Un texte incontournable
Le style du chroniqueur appartient évidemment autant au champ biographique qu’hagiographique comme cela était habituel en ce temps. Les historiens modernes ont depuis relevé quelques exagérations dans le texte du Loyal Serviteur mais celui-ci reste, notamment grâce à sa magnifique plume et au fait que l’auteur a personnellement connu et suivi le personnage dont il fait la chronique, le texte incontournable sur la vie de Bayard, celui dans lequel on se plonge autant pour se renseigner sur la vie du héros que pour s’injecter de l’énergie dans le sang.

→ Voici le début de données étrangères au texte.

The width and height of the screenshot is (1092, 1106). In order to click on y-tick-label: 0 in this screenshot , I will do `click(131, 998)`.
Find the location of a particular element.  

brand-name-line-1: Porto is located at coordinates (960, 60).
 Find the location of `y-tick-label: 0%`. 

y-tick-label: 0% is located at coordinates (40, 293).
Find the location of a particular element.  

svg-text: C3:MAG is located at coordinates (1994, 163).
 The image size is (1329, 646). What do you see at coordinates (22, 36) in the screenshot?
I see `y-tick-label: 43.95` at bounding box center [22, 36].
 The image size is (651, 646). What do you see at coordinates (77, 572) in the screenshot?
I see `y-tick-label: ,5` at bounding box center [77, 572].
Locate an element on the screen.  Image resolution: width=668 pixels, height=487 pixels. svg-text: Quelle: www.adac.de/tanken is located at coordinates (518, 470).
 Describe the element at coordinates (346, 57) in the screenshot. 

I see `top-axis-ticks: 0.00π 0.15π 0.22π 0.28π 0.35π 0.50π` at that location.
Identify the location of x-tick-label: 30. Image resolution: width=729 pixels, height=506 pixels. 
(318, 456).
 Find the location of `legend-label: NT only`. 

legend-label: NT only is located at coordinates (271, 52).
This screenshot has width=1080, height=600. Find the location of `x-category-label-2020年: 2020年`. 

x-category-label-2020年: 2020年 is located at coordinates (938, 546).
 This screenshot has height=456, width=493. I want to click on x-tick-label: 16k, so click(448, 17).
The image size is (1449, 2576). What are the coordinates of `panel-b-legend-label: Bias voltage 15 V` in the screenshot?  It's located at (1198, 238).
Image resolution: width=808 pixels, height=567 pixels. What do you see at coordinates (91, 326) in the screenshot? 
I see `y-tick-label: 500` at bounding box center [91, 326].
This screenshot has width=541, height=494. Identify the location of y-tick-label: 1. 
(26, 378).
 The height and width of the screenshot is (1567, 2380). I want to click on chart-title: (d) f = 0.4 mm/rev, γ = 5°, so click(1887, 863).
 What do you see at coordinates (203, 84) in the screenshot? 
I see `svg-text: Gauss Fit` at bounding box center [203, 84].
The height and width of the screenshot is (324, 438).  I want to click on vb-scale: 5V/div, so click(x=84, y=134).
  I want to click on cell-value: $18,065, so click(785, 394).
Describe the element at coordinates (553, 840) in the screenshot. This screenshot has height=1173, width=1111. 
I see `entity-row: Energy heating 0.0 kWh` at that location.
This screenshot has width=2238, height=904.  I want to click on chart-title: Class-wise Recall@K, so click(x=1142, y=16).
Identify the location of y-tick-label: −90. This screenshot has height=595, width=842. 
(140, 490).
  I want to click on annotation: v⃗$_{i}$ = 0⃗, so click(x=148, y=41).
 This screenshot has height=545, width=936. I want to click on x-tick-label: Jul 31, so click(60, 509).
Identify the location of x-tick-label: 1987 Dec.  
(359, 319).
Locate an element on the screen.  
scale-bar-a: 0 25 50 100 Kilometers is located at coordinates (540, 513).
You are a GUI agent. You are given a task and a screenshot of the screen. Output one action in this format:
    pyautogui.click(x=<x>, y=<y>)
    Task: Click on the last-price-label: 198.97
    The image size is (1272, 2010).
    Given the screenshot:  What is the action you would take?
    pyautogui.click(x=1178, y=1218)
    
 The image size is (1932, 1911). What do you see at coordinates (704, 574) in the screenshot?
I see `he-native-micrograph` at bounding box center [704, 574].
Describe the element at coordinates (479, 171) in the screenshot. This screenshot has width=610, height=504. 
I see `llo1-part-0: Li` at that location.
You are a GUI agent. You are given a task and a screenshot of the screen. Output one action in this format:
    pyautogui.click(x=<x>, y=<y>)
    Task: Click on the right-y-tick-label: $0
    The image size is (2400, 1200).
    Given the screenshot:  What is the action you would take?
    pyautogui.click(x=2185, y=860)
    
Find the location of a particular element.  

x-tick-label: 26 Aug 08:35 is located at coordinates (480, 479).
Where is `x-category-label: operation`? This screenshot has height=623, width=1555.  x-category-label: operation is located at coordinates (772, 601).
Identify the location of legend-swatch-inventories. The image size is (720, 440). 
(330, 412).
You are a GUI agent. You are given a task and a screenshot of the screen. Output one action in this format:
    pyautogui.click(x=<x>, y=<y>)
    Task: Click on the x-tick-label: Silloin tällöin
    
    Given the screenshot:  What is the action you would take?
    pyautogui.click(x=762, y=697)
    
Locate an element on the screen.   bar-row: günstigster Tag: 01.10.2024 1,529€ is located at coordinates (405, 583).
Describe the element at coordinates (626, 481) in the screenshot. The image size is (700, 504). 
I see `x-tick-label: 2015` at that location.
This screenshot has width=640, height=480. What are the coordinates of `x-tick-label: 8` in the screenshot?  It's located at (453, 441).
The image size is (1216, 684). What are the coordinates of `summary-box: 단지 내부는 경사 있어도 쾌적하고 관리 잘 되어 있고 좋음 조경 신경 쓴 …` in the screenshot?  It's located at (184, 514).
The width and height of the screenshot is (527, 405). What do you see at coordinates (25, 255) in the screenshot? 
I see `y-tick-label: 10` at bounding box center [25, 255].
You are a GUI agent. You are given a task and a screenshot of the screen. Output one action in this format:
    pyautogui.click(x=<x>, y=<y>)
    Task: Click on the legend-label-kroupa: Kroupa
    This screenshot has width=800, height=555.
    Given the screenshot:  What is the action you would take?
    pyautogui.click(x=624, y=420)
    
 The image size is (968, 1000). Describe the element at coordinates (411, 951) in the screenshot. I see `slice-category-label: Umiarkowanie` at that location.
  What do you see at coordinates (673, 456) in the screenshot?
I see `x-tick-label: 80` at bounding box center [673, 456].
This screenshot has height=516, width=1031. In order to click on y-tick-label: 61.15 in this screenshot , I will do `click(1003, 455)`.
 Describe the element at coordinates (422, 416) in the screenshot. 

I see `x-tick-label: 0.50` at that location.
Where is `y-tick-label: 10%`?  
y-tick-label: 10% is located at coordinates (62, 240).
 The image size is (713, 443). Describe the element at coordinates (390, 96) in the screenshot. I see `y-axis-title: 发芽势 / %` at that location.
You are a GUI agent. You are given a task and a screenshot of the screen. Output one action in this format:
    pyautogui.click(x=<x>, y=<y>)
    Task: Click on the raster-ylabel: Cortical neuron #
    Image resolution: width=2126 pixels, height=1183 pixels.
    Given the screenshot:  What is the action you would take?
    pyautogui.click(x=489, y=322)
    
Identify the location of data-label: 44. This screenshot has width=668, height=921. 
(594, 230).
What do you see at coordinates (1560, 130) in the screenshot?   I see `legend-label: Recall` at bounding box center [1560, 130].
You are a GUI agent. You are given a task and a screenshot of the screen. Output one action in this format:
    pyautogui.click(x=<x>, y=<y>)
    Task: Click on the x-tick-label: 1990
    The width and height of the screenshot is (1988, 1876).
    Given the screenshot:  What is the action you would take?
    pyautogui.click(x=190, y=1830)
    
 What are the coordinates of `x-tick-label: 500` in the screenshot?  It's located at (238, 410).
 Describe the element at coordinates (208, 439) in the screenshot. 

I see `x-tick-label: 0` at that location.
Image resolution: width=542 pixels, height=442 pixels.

Les scènes de vie choisies pour tisser la chronique sont très souvent à la faveur du chevalier mais il est acquis aux yeux de l’historiographie que le Loyal Serviteur n’a pas « inventé » un personnage en ce que sens que son récit correspond à ce que nous savons effectivement du tempérament du chevalier, de sa bravoure au combat et d’un ensemble de vertus qui le singularisaient notablement dès son vivant.
La très joyeuse, plaisante et récréative histoire du gentil seigneur de Bayart ne rend pas seulement justice au seigneur en question : elle fait aussi honneur à l’exercice même de la chronique ainsi qu’à la langue littéraire, épique et aventureuse telle que les plus grands auteurs ont su la manier pour sublimer leur sujet. Chaque page transporte le lecteur dans un monde encore largement médiéval et il n’est pas rare qu’au détour d’un paragraphe, après nous être ému pour un haut fait, nous refermions le livre un peu chagrinés à l’idée que ces temps héroïques ne soient plus et qu’il nous faille maintenant composer avec toutes les lâchetés de notre malheureuse et bien décevante époque…
La réédition par La délégation des siècles de La très joyeuse, plaisante et récréative histoire du gentil seigneur de Bayart est presque la seule contribution du monde éditorial français au souvenir pourtant nécessaire d’un grand modèle que très exactement cinq siècles séparent de nous.